A femoral neck fracture is an injury that often occurs in older adults suffering from osteoporosis, especially with women. It generally happens as a result of an accident such as falling on the hip. When it occurs in younger people, it often involves some kind of traumatic injury caused by a traffic accident or falling from a significant height.

Femoral neck fractures are often intracapsular fractures, which are fractures that occur within the capsule area that contains the fluid that lubricates the hip joint. This is dangerous as the fracture may damage the surrounding blood vessels, which can then lead to bone necrosis due to insufficient blood supply.  

Causes of Femoral Neck Fracture
Femoral neck fractures most often occur from falls by people suffering from osteoporosis, but they can also result from accidents.
Symptoms may include:
  • Pain in the groin area and hips; being unable to put full pressure on the affected leg when walking
  • During a physical examination, patients often find that the affected leg bulges outward and that they are unable to move their hips freely
Diagnosing a femoral neck fracture may involve the following:
  • A review of the patient’s medical history including the circumstances of the fall; history of hip pain and injury, as well as how well the patient was able to walk before the incident
  • Performing an X-ray to diagnose the fracture   
  • If the X-ray is inconclusive, but a fracture is still suspected, additional tests including a CT scan or MRI may be required
The standard treatment involves first reducing the pain and returning strength and stability to the hips to allow for movement and walking, which, in turn, reduces the risk of possible complications.

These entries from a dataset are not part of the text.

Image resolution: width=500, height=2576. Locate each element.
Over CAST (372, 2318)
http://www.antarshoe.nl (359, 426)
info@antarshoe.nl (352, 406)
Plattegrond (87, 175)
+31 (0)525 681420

This can be accomplished through:
  • Non-surgical treatment, which is the method commonly recommended for patients at high risk of surgical complications, those who are bedridden, or those who do not have pain 
  • Surgical treatment, which is the method commonly chosen for a quicker recovery. This can include:
    • Internal fixation – a procedure that joins and stabilizes the ends of fractured bones using rods, wires, and/or plates.
    • Unipolar/bipolar hemiarthroplasty – replacement of the hip joint with a metal prosthesis
    • Total hip replacement –  damaged bone and cartilage are removed and replaced with an artificial hip
The doctor will determine the most appropriate treatment plan based on each patient’s specific case.